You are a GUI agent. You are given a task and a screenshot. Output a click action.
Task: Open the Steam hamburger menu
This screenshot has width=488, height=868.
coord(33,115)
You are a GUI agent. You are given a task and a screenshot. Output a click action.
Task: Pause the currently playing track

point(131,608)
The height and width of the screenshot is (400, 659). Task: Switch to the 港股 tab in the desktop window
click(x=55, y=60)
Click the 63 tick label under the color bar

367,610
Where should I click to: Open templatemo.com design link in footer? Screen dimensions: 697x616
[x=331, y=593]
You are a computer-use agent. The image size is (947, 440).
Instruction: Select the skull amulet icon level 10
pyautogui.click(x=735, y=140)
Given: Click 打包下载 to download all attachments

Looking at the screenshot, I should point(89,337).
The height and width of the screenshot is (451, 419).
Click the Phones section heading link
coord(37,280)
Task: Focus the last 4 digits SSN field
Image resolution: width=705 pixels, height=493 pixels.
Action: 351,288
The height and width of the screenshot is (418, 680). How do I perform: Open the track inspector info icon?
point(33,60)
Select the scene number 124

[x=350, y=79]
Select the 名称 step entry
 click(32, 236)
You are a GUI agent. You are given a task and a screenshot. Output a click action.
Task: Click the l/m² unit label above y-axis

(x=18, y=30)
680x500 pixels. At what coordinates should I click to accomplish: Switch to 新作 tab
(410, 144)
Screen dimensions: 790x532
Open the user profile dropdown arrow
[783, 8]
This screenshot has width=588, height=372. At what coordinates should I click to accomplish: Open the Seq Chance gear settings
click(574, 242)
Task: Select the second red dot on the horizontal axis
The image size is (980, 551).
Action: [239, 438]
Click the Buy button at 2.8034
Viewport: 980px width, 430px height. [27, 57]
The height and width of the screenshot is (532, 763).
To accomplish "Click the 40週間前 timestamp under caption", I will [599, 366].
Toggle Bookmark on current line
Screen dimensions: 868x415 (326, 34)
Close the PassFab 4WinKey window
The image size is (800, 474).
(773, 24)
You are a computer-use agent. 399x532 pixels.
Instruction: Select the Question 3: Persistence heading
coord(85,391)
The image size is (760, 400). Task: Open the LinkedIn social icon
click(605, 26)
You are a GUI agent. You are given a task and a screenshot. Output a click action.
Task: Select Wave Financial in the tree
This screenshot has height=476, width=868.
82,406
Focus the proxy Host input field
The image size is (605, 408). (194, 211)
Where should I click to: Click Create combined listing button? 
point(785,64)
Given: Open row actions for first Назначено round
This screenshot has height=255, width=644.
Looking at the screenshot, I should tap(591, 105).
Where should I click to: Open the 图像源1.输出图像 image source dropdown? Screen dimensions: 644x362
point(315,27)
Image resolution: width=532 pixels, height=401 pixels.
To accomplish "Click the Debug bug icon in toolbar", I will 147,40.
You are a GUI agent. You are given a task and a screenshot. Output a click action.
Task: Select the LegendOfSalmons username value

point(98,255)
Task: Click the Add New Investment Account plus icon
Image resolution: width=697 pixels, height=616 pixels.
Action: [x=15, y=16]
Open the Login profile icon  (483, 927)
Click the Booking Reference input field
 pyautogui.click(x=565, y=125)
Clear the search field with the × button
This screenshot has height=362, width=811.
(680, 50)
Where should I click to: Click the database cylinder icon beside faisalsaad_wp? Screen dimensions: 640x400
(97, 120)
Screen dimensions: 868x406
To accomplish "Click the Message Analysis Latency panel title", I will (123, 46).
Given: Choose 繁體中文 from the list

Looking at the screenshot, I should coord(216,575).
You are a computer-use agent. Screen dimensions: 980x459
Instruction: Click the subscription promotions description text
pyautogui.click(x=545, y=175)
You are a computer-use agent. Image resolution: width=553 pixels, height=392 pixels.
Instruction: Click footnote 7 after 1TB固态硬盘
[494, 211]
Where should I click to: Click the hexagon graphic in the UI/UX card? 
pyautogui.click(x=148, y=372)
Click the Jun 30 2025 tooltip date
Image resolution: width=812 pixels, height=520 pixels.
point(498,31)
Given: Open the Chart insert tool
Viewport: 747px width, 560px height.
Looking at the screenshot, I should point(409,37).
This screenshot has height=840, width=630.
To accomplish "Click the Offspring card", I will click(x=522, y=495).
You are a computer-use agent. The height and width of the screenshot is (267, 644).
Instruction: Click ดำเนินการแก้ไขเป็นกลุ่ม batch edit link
**********
PROBLEM STATEMENT
Taking no liberties, give the material above again in full.

RESPONSE TO THE TASK
You are a GUI agent. You are given a task and a screenshot. Output a click action.
Task: Open the Steam hamburger menu
This screenshot has width=488, height=868.
coord(33,115)
You are a GUI agent. You are given a task and a screenshot. Output a click action.
Task: Pause the currently playing track

point(131,608)
The height and width of the screenshot is (400, 659). Task: Switch to the 港股 tab in the desktop window
click(x=55, y=60)
Click the 63 tick label under the color bar

367,610
Where should I click to: Open templatemo.com design link in footer? Screen dimensions: 697x616
[x=331, y=593]
You are a computer-use agent. The image size is (947, 440).
Instruction: Select the skull amulet icon level 10
pyautogui.click(x=735, y=140)
Given: Click 打包下载 to download all attachments

Looking at the screenshot, I should point(89,337).
The height and width of the screenshot is (451, 419).
Click the Phones section heading link
coord(37,280)
Task: Focus the last 4 digits SSN field
Image resolution: width=705 pixels, height=493 pixels.
Action: 351,288
The height and width of the screenshot is (418, 680). How do I perform: Open the track inspector info icon?
point(33,60)
Select the scene number 124

[x=350, y=79]
Select the 名称 step entry
 click(32, 236)
You are a GUI agent. You are given a task and a screenshot. Output a click action.
Task: Click the l/m² unit label above y-axis

(x=18, y=30)
680x500 pixels. At what coordinates should I click to accomplish: Switch to 新作 tab
(410, 144)
Screen dimensions: 790x532
Open the user profile dropdown arrow
[783, 8]
This screenshot has width=588, height=372. At what coordinates should I click to accomplish: Open the Seq Chance gear settings
click(574, 242)
Task: Select the second red dot on the horizontal axis
The image size is (980, 551).
Action: [239, 438]
Click the Buy button at 2.8034
Viewport: 980px width, 430px height. [27, 57]
The height and width of the screenshot is (532, 763).
To accomplish "Click the 40週間前 timestamp under caption", I will [599, 366].
Toggle Bookmark on current line
Screen dimensions: 868x415 (326, 34)
Close the PassFab 4WinKey window
The image size is (800, 474).
(773, 24)
You are a computer-use agent. 399x532 pixels.
Instruction: Select the Question 3: Persistence heading
coord(85,391)
The image size is (760, 400). Task: Open the LinkedIn social icon
click(605, 26)
You are a GUI agent. You are given a task and a screenshot. Output a click action.
Task: Select Wave Financial in the tree
This screenshot has height=476, width=868.
82,406
Focus the proxy Host input field
The image size is (605, 408). (194, 211)
Where should I click to: Click Create combined listing button? 
point(785,64)
Given: Open row actions for first Назначено round
This screenshot has height=255, width=644.
Looking at the screenshot, I should tap(591, 105).
Where should I click to: Open the 图像源1.输出图像 image source dropdown? Screen dimensions: 644x362
point(315,27)
Image resolution: width=532 pixels, height=401 pixels.
To accomplish "Click the Debug bug icon in toolbar", I will 147,40.
You are a GUI agent. You are given a task and a screenshot. Output a click action.
Task: Select the LegendOfSalmons username value

point(98,255)
Task: Click the Add New Investment Account plus icon
Image resolution: width=697 pixels, height=616 pixels.
Action: [x=15, y=16]
Open the Login profile icon  (483, 927)
Click the Booking Reference input field
 pyautogui.click(x=565, y=125)
Clear the search field with the × button
This screenshot has height=362, width=811.
(680, 50)
Where should I click to: Click the database cylinder icon beside faisalsaad_wp? Screen dimensions: 640x400
(97, 120)
Screen dimensions: 868x406
To accomplish "Click the Message Analysis Latency panel title", I will (123, 46).
Given: Choose 繁體中文 from the list

Looking at the screenshot, I should coord(216,575).
You are a computer-use agent. Screen dimensions: 980x459
Instruction: Click the subscription promotions description text
pyautogui.click(x=545, y=175)
You are a computer-use agent. Image resolution: width=553 pixels, height=392 pixels.
Instruction: Click footnote 7 after 1TB固态硬盘
[494, 211]
Where should I click to: Click the hexagon graphic in the UI/UX card? 
pyautogui.click(x=148, y=372)
Click the Jun 30 2025 tooltip date
Image resolution: width=812 pixels, height=520 pixels.
point(498,31)
Given: Open the Chart insert tool
Viewport: 747px width, 560px height.
Looking at the screenshot, I should point(409,37).
This screenshot has height=840, width=630.
To accomplish "Click the Offspring card", I will click(x=522, y=495).
You are a computer-use agent. The height and width of the screenshot is (267, 644).
Instruction: Click ดำเนินการแก้ไขเป็นกลุ่ม batch edit link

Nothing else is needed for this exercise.